Billy Walters Discusses Sports Betting Tips, Strategies on ‘Joe Rogan Experience’

Billy Walters Discusses Sports Betting Tips, Strategies on ‘Joe Rogan Experience’ article feature image

Bryan Steffy/Getty Images for Circa Resort & Casino. Pictured: Billy Walters (left) and Scotty Schettler (right).

Billy Walters' interview on the "Joe Rogan Experience" is a must-listen for all sports gamblers, new and old.

Walters has done plenty of interviews to discuss his book "Gambler: Secrets from a Life at Risk," but he hadn't sat down with someone like Joe Rogan, who can ask two-and-a-half hours worth of questions.

Walters discussed why he wrote the book and made it clear that he wanted to help people. Walters has gone through many trials and tribulations throughout his 77-year life, but one of the things that has been a constant is sports betting.

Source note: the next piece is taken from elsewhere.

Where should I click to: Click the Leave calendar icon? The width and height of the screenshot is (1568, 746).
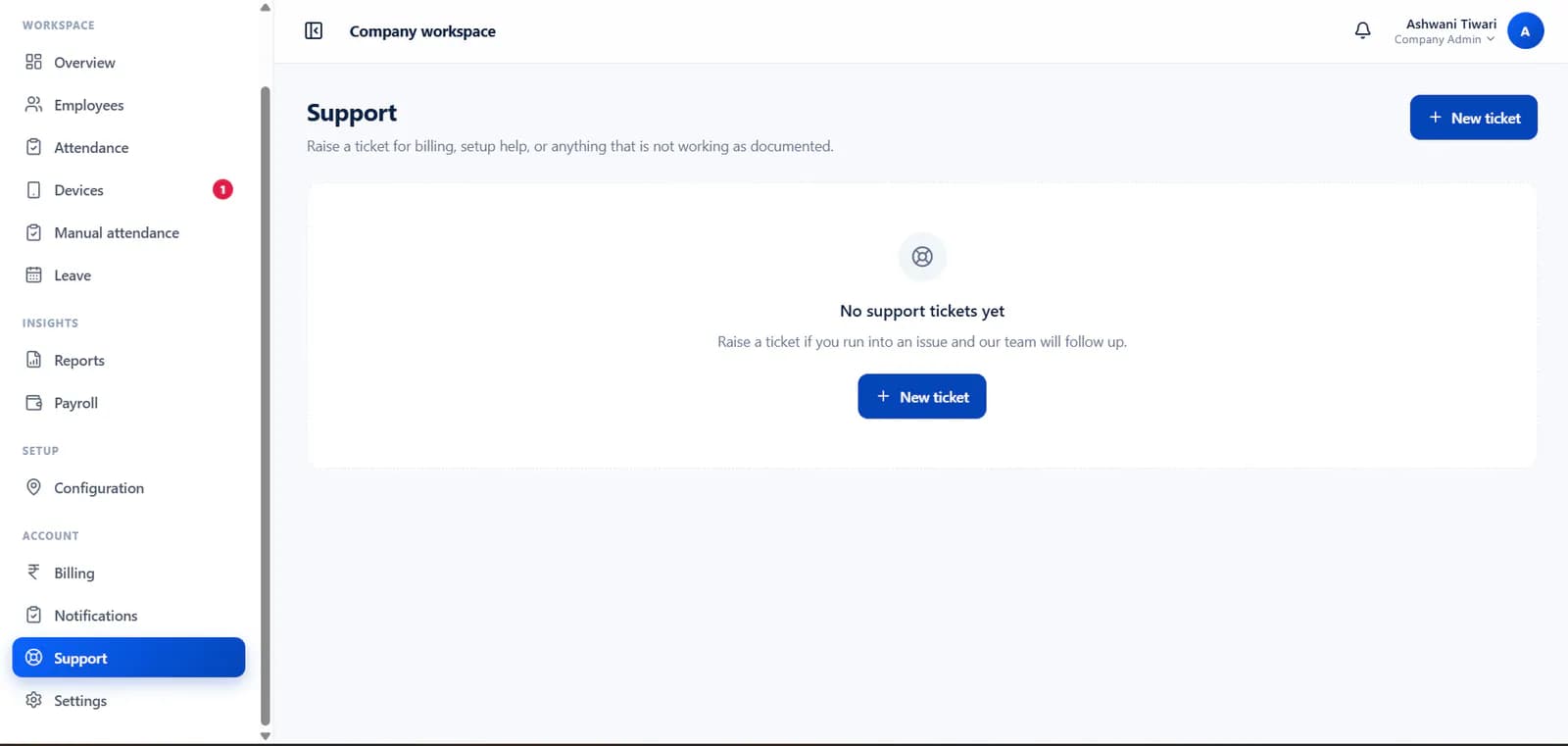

He has watched the legalization of sports betting in the United States and has seen many novice bettors struggle to find ways to make money. Early on in the podcast, Walters discussed many ideas to help people become better sports gamblers.

Walters said he sees over 50 million more people now involved in sports betting, and he knows many of them will eventually become addicted.

Algorithms and Models

Walters discussed on the podcast how he started to become aware of algorithms in order to find edges in gambling. He said linked up with someone in the late 1960s who had an algorithm, and they became business partners.

Eventually, Walters learned that edges fade.

"I realized he was going to eventually lose his edge," Walters said of his first analytics-based partner. "So, I recruited six other guys with similar backgrounds to him. They did their analysis independent of what he was doing."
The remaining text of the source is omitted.